COLUMBUS, Ohio (AP) — A conservative podcaster who embraces former President Donald Trump’s discredited claims of a stolen 2020 election should be tossed from Ohio’s fall ballot, where she is seeking to become the state elections chief, an Ohio justice recommended Friday.
Terpsehore “Tore” Maras vowed to appeal, if the recommendation is upheld.
“This is just another way to stymy the voices that don’t fit into the neat boxes,” Maras told The Associated Press outside of her hearing Thursday.
Retired Ohio Supreme Court Justice Terrence O’Donnell made his determination against Maras on Friday, a day after an hourslong protest hearing on challenges to dozens of the signatures that had qualified her for the ballot last month, as well her decision to become an independent after failing to make the ballot as a Republican.
O’Donnell determined that 18 of 35 challenged signatures were invalid, enough to take Maras below the 5,000 required.
O’Donnell’s recommendation goes back to Republican Secretary of State Frank LaRose’s office for a final ruling. O’Donnell had been selected to hear the case because LaRose is Maras’ would-be opponent, a LaRose spokesperson said. A LaRose deputy has been handling decision related to her candidacy for the same reason.
“We appreciate Justice O’Donnell’s work and service on this matter, and our team is currently reviewing his recommendation,” spokesperson Rob Nichols said.
Ohio Republican Party Executive Director Justin Bis brought the protest against Maras in his capacity as an Ohio voter. It comes in a year when dozens of mainstream GOP secretary of state candidates have faced challenges from deniers of the 2020 presidential result who seek to take over election administration.

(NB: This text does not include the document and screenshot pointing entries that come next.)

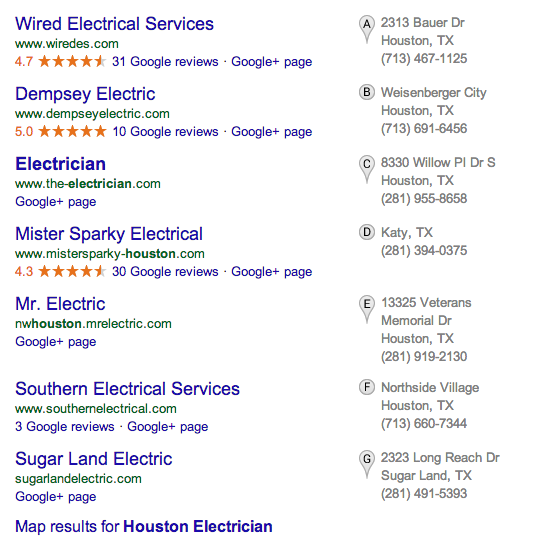Click circle marker D for Katy, TX
The image size is (547, 545).
[x=367, y=232]
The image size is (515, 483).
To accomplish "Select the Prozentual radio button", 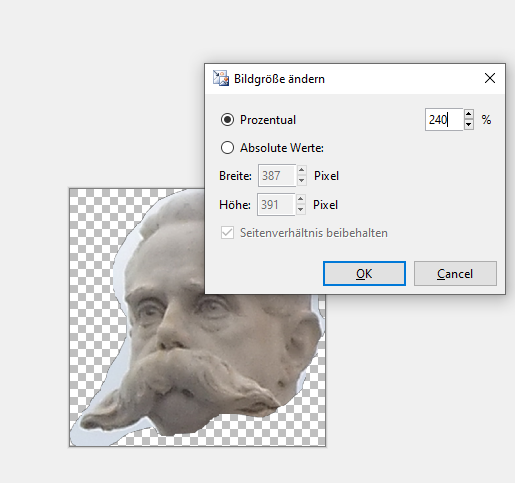I will pyautogui.click(x=227, y=120).
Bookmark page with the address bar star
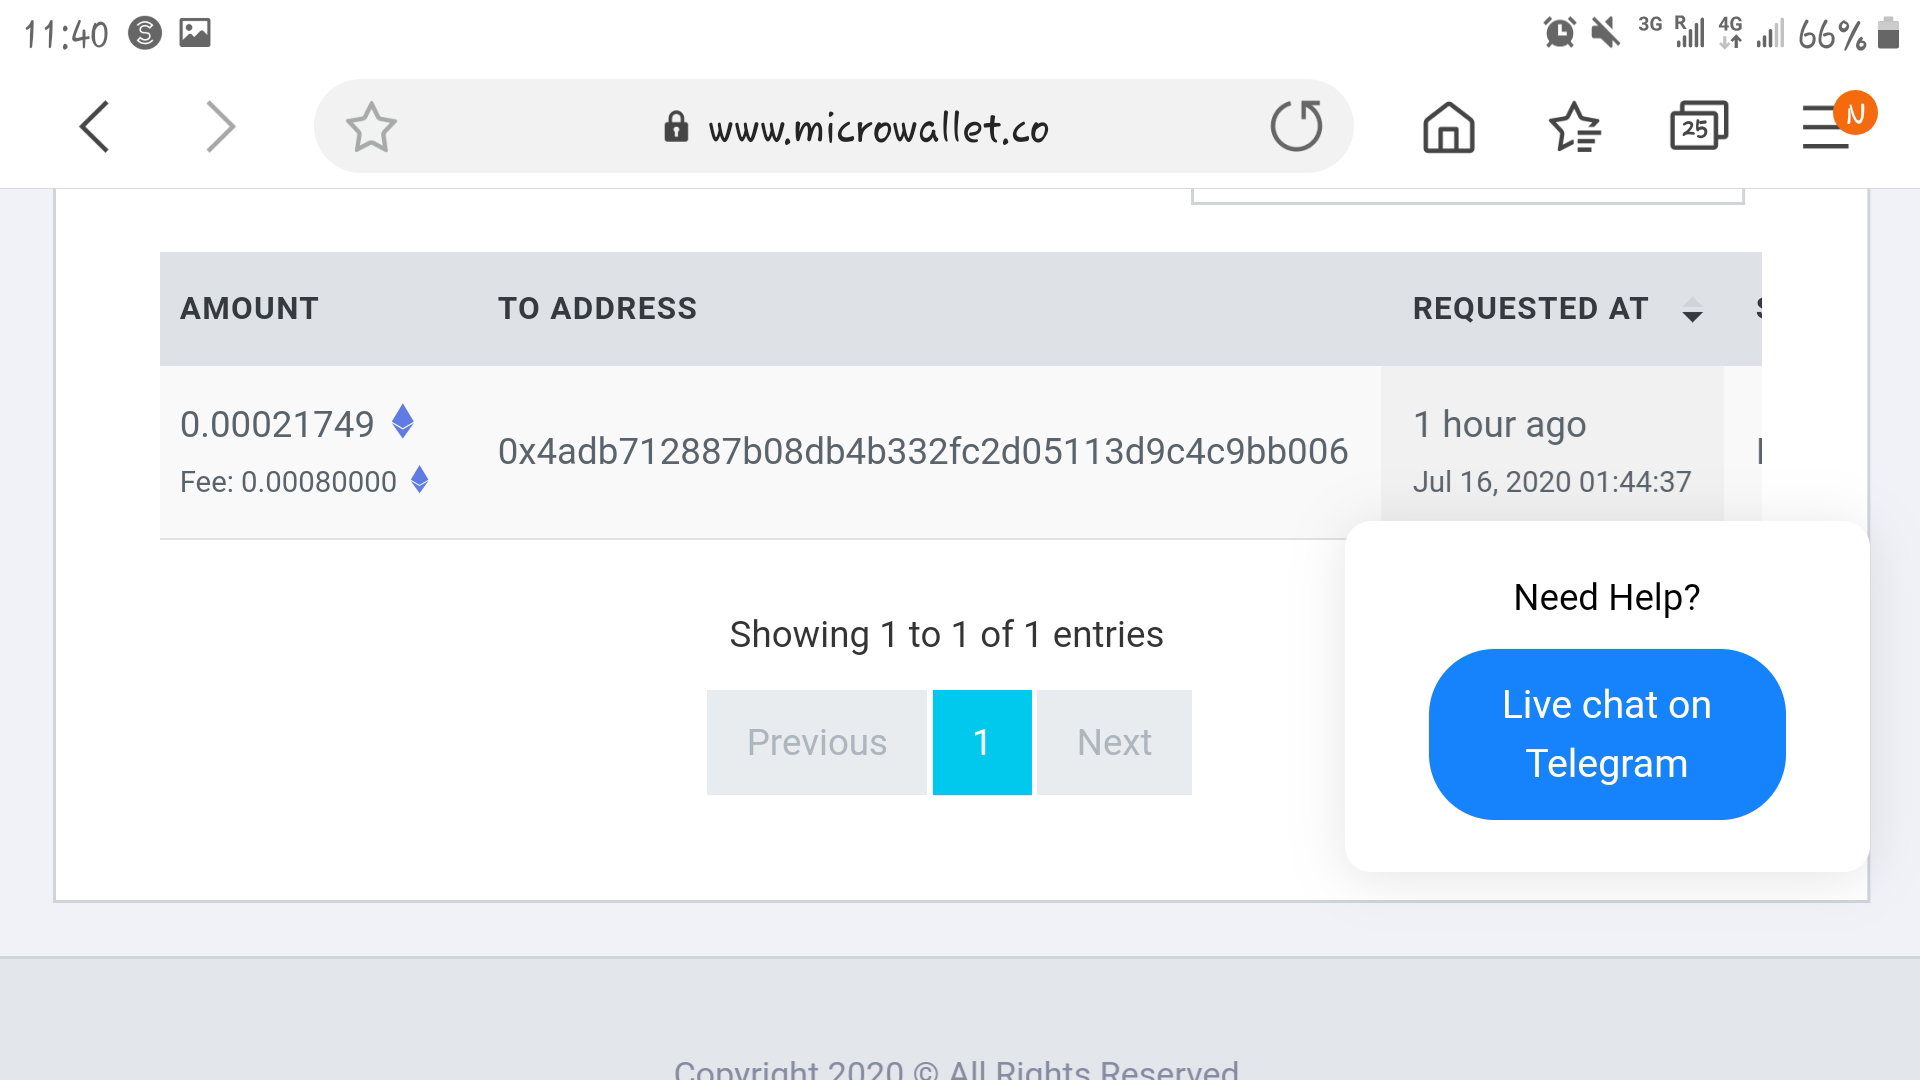 point(371,127)

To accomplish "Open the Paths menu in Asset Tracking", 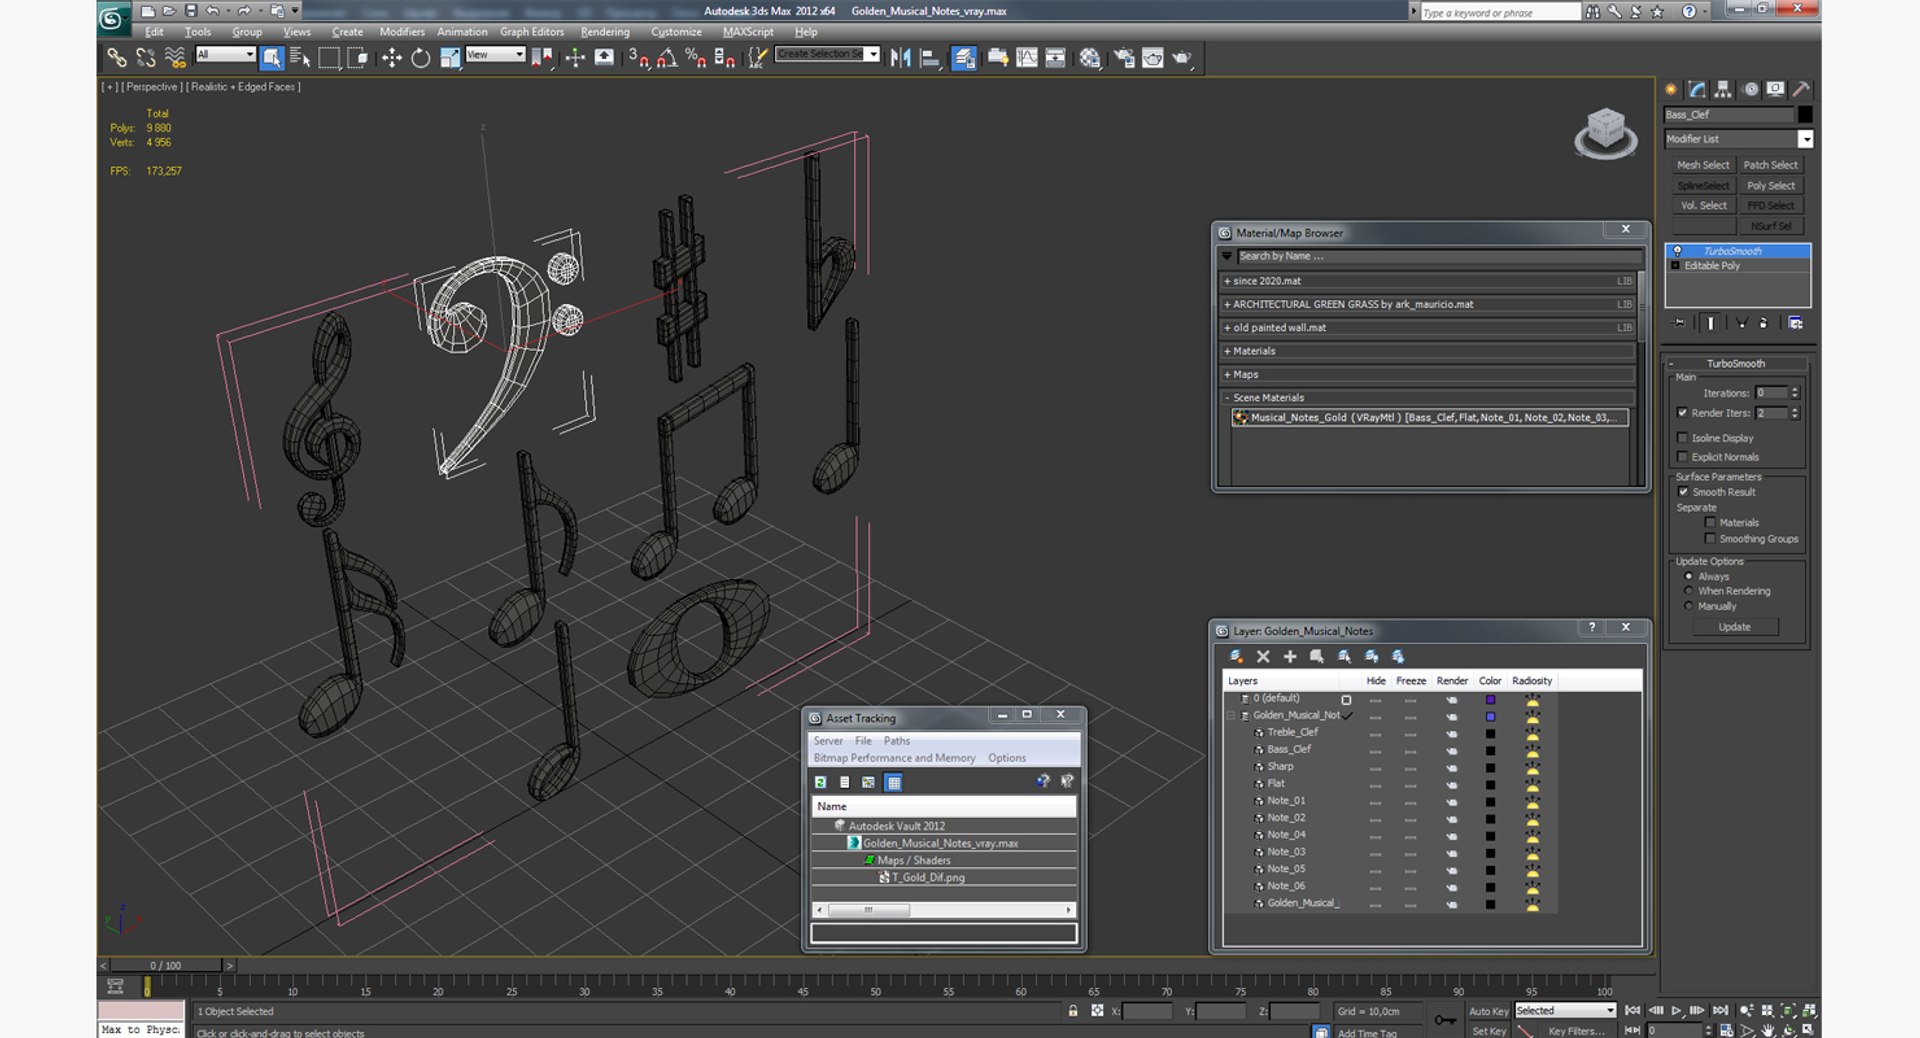I will (896, 741).
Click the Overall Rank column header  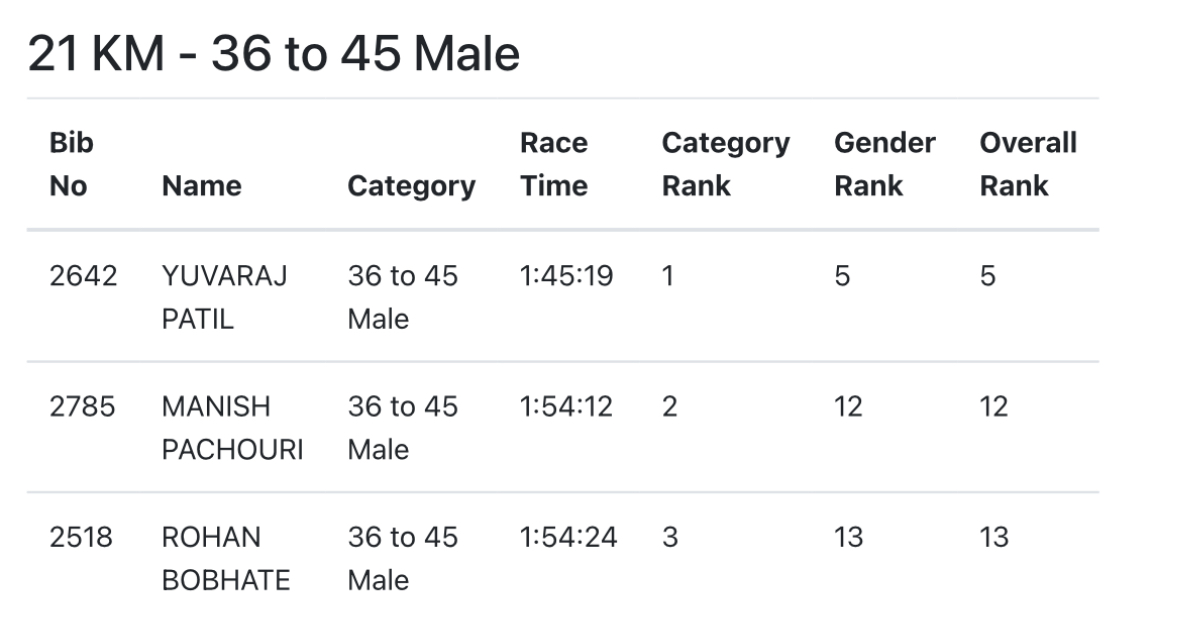pos(1028,165)
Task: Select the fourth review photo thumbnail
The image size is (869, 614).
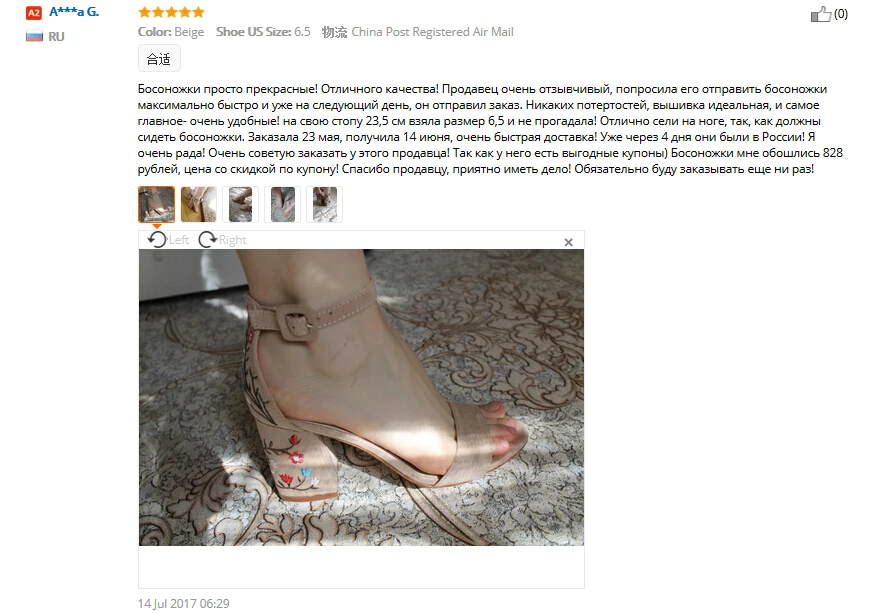Action: [x=283, y=204]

Maras questions the legitimacy of the 2020 election and has promoted the QAnon conspiracy theory on her podcast, “Tore Says.” Her platform for secretary of state includes scrapping all voting machines and returning to exclusively paper ballots, according to her website.
O’Donnell’s ruling was only the latest in Maras’ rocky effort to make Ohio’s ballot.
LaRose certified her candidacy as an independent July 19. His office determined, based on reviews by county boards of elections, that she had submitted 5,010 valid signatures, 10 more than required. The complaint by the state Republican Party executive director alleged dozens were actually invalid.
Before Maras launched her campaign as an independent, LaRose’s office listed her among candidates back in February who had met the filing deadline to run in May’s Republican primary. But, days later, it said her petitions had fallen short by about half the 1,000 signatures needed and she didn’t qualify.
Maras had challenged that decision in court and lost.
LaRose ultimately won the Republican nomination in May over former state Rep. John Adams, who also questions the results of the 2020 election. In addition to Maras, LaRose faces Democrat Chelsea Clark, a suburban Cincinnati city council member and businesswoman, this fall.